Alex Gibney is a co-producer of The Bibi Files, a new documentary directed by Alexis Bloom and available on jolt.film. In early 2023 Gibney received anonymous footage of police interrogations of Prime Minister Benjamin (“Bibi”) Netanyahu, his wife Sara, son Yair, and high profile associates, including billionaires Arnon Milchan, [the late] Sheldon Adelson and his wife Miriam, personal assistants, house and security staff, and hundreds of other witnesses to the Netanyahus’ crimes. The investigation, launched in 2016, is focused on the Netanyahu’s extortion of millions of dollars worth of luxury “gifts” in exchange for political access.
Top left: “democracy” demo in Tel Aviv. Top Right: Netanyahu quoting Don Corleone. Bottom left: fighting with police interviewers. Bottom right: Legacy.
Highlighting the kind of “access” being sold, Former Finance Minister Yair Lapid recalled that Milchan was seeking the continuation of an Israeli tax exemption and Netanyahu dutifully brought up the subject with Lapid. Netanyahu also personally intervened with U.S. Secretary of State John Kerry to have Milchan’s U.S. visa reinstated. It must be nice to be so fabulously wealthy that heads of state volunteer for personal concierge service.
Gibney has encountered numerous hurdles trying to get the film before audiences. For starters, The Bibi Files is banned in Israel. In addition, no major streaming service wants anything to do with it and the BBC has rejected it as well.
The physical files the film is based on fell into Gibney’s hands long before the October 7th, 2023 Hamas attack and Israel’s genocidal response. Among those interviewed for the film was former Prime Minister Ehud Olmert, who himself went to jail for corruption. Given how routine official corruption seems to be in Israel, the story was spiced up with the thesis that Israel’s long, cruel war in Gaza is simply Netanyahu trying to stay out of jail. And that Netanyahu’s political partners, Bezalel Smotrich and Itamar Ben Gvir, represent a marriage of convenience with fringe extremist elements. Without the corruption investigation, so the film’s thesis goes, there’s no need for a coalition with Kahanists. Without the Kahanists, there wouldn’t have been a protracted war in Gaza. The problem all boils down to a freak constellation of circumstances.
Well, I’m not buying it.
Top left: “Kahane chai (lives). Top right: with Ben Gvir. Bottom left: Smotrich promising annexation. Bottom right: Smotrich denying existence of Palestinians.
The simplistic, ahistorical narrative is tailor-made for Liberal Zionists who would prefer to ignore the fact that the goal of Zionism has always been to cleanse the land of Palestinians (or to use a scriptural term expropriated by religious fanatics, to “redeem the land”). Every Israeli prime minister, from Ben Gurion forward, has followed the plan. One of Netanyahu’s “liberal” predecessors, Golda Meir, famously pronounced that “there is no Palestinian people.” Sentiments like Meir’s have been heard in the Knesset since Israel’s founding.

**Records:**
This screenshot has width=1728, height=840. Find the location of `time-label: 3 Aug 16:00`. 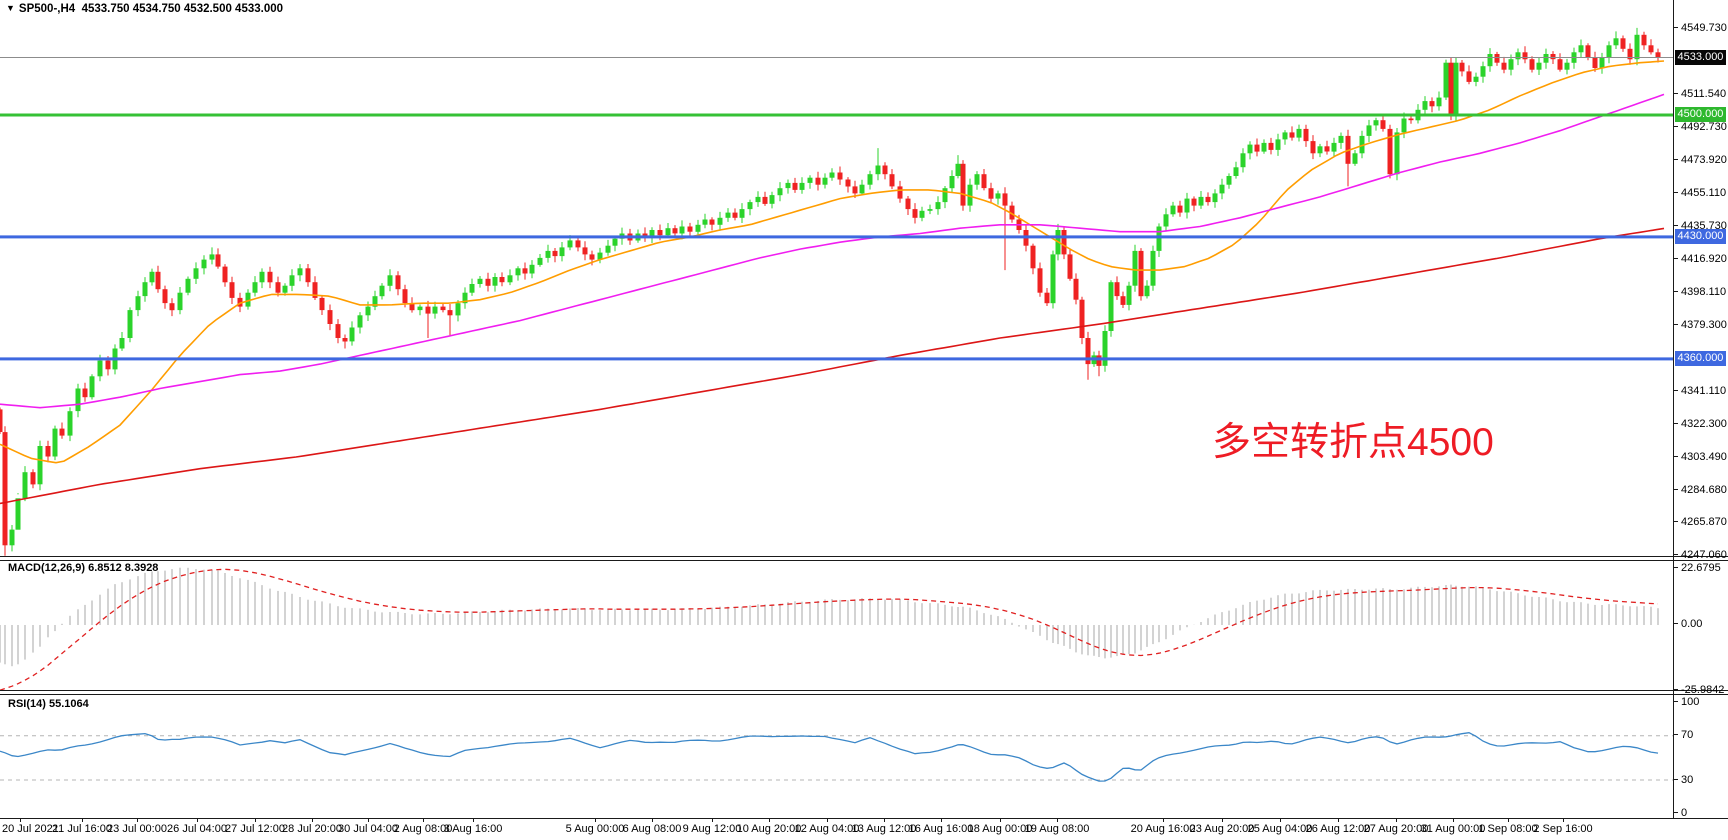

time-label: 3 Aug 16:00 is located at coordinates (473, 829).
==
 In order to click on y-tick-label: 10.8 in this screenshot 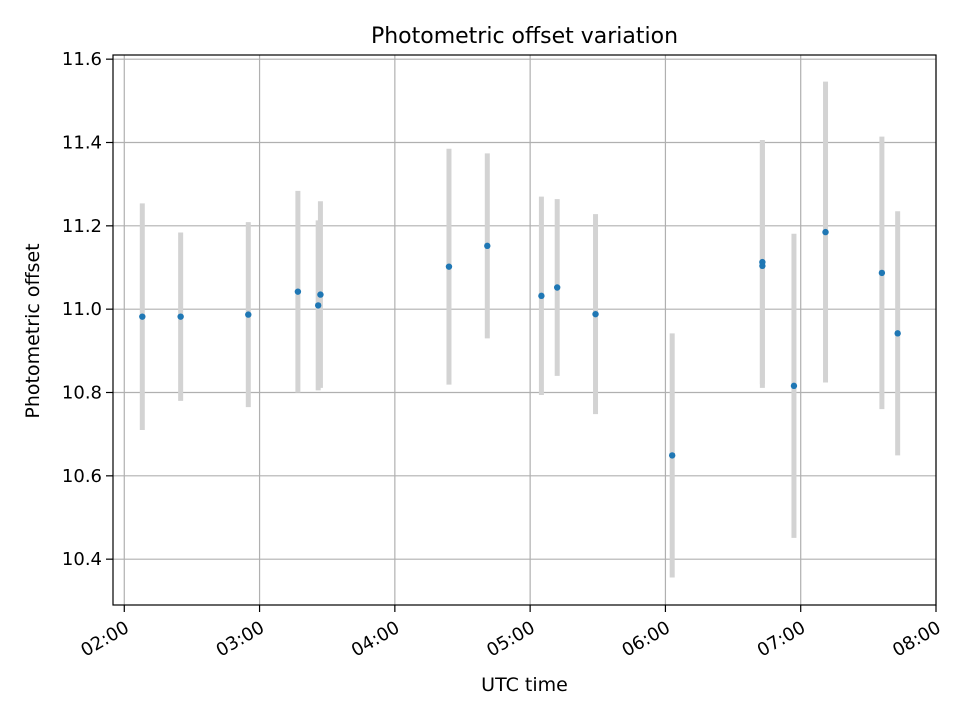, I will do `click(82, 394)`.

**Questions:**
1: Translate this sentence from the passage on The Bibi Files into Spanish: "Netanyahu also personally intervened with U.S. Secretary of State John Kerry to have Milchan’s U.S. visa reinstated."
2: Turn the paragraph of the passage on The Bibi Files that opens "Gibney has encountered numerous hurdles" into a bulleted list with its main facts.
3: Continue the passage on The Bibi Files from its last sentence.

**Responses:**
1: Netanyahu también intervino personalmente ante el secretario de Estado de EE. UU., John Kerry, para que se restableciera el visado estadounidense de Milchan.

2:
- Gibney has faced many obstacles in getting the film to audiences.
- The Bibi Files is banned in Israel.
- No major streaming service will take it.
- The BBC has also rejected it.

3:
Netanyahu’s father Benzion was a secretary to Vladimir Ze’ev Jabotinsky, author of “The Iron Wall,” a polemic that argues that Jews must treat Palestinians as mercilessly as American settlers treated Native Americans. When we meet Netanyahu’s ultra-right son Yair, the filmmakers insist he is pushing his father to the right. But darling Yairi, sitting out the war in a heavily guarded Miami condo, is simply a chip off the old block of both his father and grandfather. And Netanyahu himself is simply the latest iteration of Prime Minister to do his part to “redeem the land” from its indigenous inhabitants.
The film would have you believe that one crafty Israeli has wrapped the entire American foreign policy establishment around his little finger.
As the film winds to its end, we see Netanyahu speaking before a Joint Session of [U.S.] Congress – his 4th or 5th such appearance. The film’s point is not that he’s a habitual partner in crime with the U.S., but that Netanyahu is an especially cunning operator with a phenomenal memory who has consistently wound U.S. presidents, Congress, and Secretaries of State around his little finger.
I’m not buying this either.
The filmmakers don’t bother to point out that, without U.S. weapons, funding and diplomatic cover, Israel could never have waged its war — any of them — in Gaza, the West Bank, Syria, Lebanon, Iraq, Iran, Yemen, Egypt, and elsewhere. The film also misses the opportunity to remind viewers of the famous words of current President Joe Biden: “if there were not an Israel, we’d have to invent it.”
The truth is: Israel is America’s proxy, its Middle Eastern attack dog.
The 2019 film King Bibi covers much of the same bibliographic ground as The Bibi Files, but makes a convincing case that Netanyahu is a product of the American far right. After he first returned to Israel from Boston, where the well-spoken MIT man was slumming as a marketing executive for a furniture company, Netanyahu was still regarded in Israel as an “American.”
But Netanyahu had a knack for marketing “fighting terrorism” to the Americans, and above all marketing himself to Israelis. With considerable encouragement, two campaigns run by Americans, American speech and elocution classes, and a stint as ambassador in Washington, Republicans came to like the young Israeli who sounded almost like them. Netanyahu soon became as indispensable to the American foreign policy and military establishment as the little nation he would go on to lead.